We thank Fujishiro et al. for their interest in our recently published article [1] and for their insightful comments. Several reports have focused on the association between diabetes mellitus (DM) and the risk of gastric cancer [2, 3]. In previous studies, however, the criteria for both DM and the diagnosis of gastric cancer varied, which means that any results suggesting an association between DM and gastric cancer development remain controversial. Our endoscopic follow-up study clearly showed that the presence of DM diagnosed on the basis of medical history and/or serological examination was associated with the development of early gastric cancer [4].

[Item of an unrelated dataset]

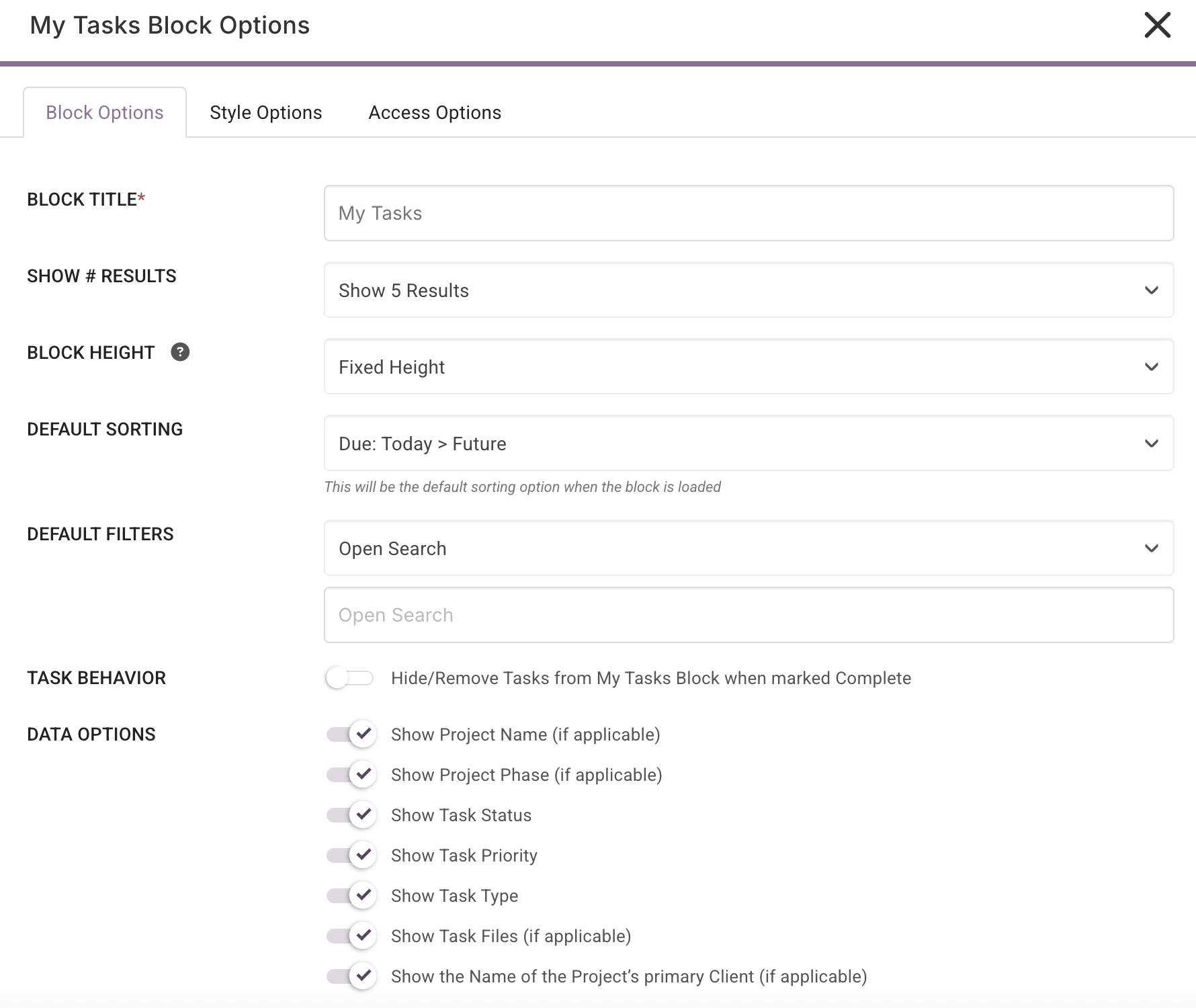Disable Show Project's primary Client name
This screenshot has width=1196, height=1008.
click(351, 976)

We compared the clinical features of patients with gastric xanthelasma between those who developed early gastric cancer and those who did not. Interestingly, there was a significantly higher incidence of DM and a higher level of fasting plasma glucose in the gastric xanthelasma patients who developed gastric cancer than in those who did not (46.7 vs. 19.6 %, p = 0.043 and 120.3 ± 11.6 vs. 105.2 ± 2.2, p = 0.043, respectively). Gastric cancer development showed no significant relationship to age, sex, body mass index or the level of hemoglobin A1c. Unfortunately, we did not obtain any data on plasma insulin and c-peptide, and the number of patients who developed early gastric cancer was small. However, our study demonstrated unequivocally that the presence of DM was significantly related to the development of early gastric cancer in patients with gastric xanthelasma.

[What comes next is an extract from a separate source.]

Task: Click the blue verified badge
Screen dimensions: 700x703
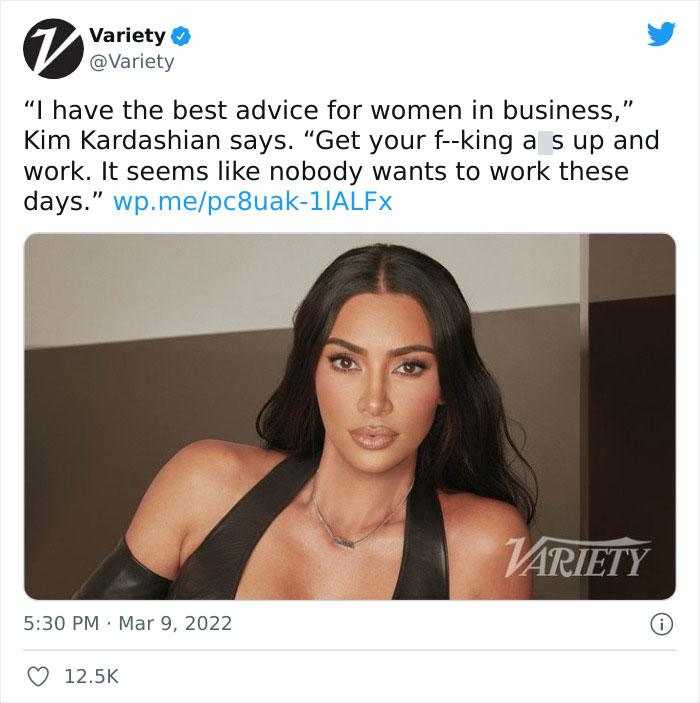Action: (181, 36)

Naturally, it is very important to examine the presence of Helicobacter pylori infection and to evaluate the severity of gastric atrophy in order to predict the development of early gastric cancer in patients undergoing endoscopic examination [1, 5]. However, our data additionally demonstrate that xanthelasma may also be a useful predictive marker for the development of early gastric cancer. Endoscopic examination is very helpful for evaluation of gastric atrophy and xanthelasma, and therefore endoscopic surveillance may be advisable to isolate patients who are at risk of gastric cancer development at an earlier stage.